Saturday, September 22, 2012

Filtering for $null Values with Get-ADUser

Get-ADUser includes a -Filter parameter that lets you define queries for users with specific characteristics. Today I was trying to figure out how to filter for $null values.  Here is my example of why you might care to do this......

Let's say that in your organization, that you always set the Department attribute to match the department that users work in. This could be required for dynamic groups or address books. You've just created 100 new users, but forgot to configure the department. You need to make a query for all of the users without a department configured.

My first attempt was this:
Get-ADUser -Filter {company -eq $null}

However, this generates an error. You can't use $null in a filter.

What finally worked was this:
Get-ADUser -Filter {company -notlike "*"}

The gets a list of users where the company attribute is not like anything.

I should also note that if you try to query for not equal (-ne) then it will skip $null values when comparing.
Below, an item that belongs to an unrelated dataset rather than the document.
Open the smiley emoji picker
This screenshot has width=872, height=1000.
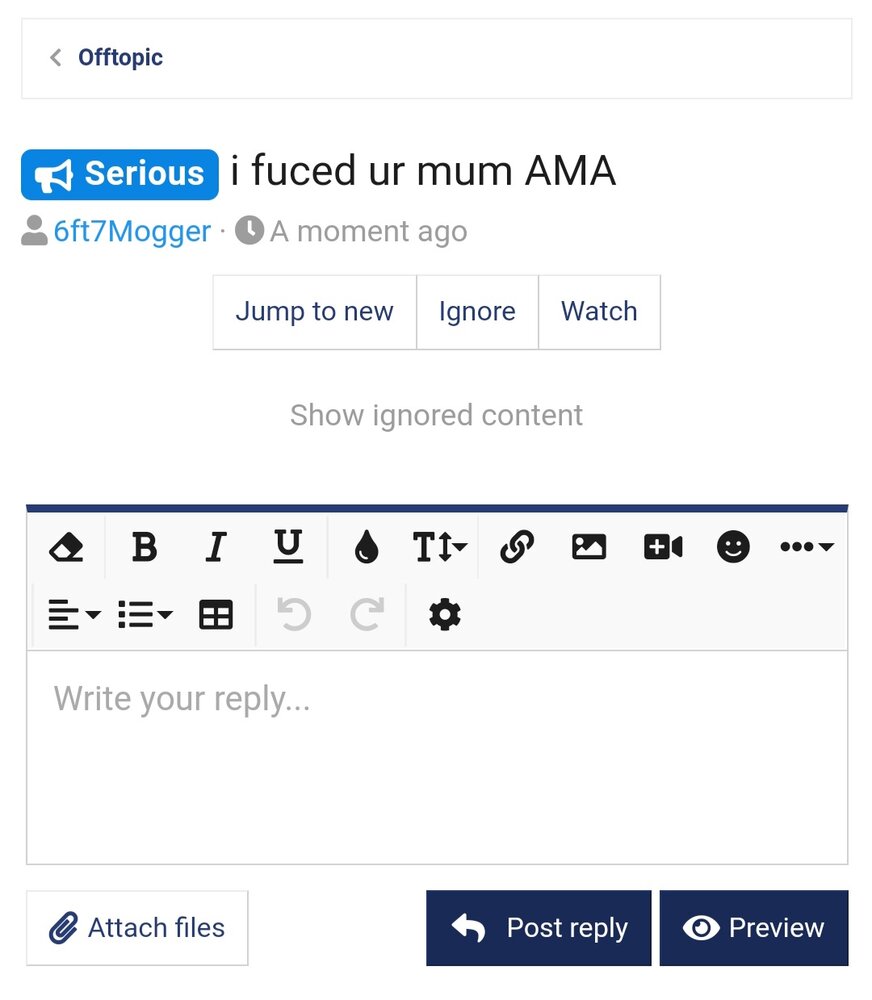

The above example is the only way that I know of to get $null values.

Update Apr 2017:
A quick note that the corollary of  the above is that when you want to query objects with any value set, you can filter for -like "*". I recently used this in a script where I only wanted users with values in the proxyAddresses property that I wanted to copy to the UPN.
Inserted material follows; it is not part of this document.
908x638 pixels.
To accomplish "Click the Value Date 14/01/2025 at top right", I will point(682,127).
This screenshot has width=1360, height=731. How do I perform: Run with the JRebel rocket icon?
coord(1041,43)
  1. You saved my day, pal. Thank you!

  2. Another thanks; not at all intuitive that -ne *skips* null values.

  3. the -LDAPFilter also gets around this :)

  4. weird one but saved me some time trying to figure out why this wasn't working. Thanks!!

  5. your post is still relavant

  6. good stuff thanks!

  7. Thanks man, so simple but was banging my head trying to figure it out!

  8. :) Thumbs up on this one

  9. Thanks man.
    Gotta love Microsoft...

  10. Unfortunately, this doesn't work with extended attributes, such as "manager". You get the following error: The following: ''Eq', 'Ne'' are the only operator(s) supported for searching on extended
    attribute: 'Manager'.

    1. Kinda ugly, but maybe dump the whole set of users into a variable and then you can evaluate with Where-Object. Terribly inefficient, but might work.

  11. If searching for extended attributes, you can use LDAPFilter, I managed to look for empty Managers by using

    get-ADuser -ldapfilter "(!Manager=*)"

    (and using -searchbase to check real users, of course.)

  12. even in 2021 still saving a panicked apprentice! thx a lot for the pointer!

  13. Still great, especially in 2021! Thank you very much.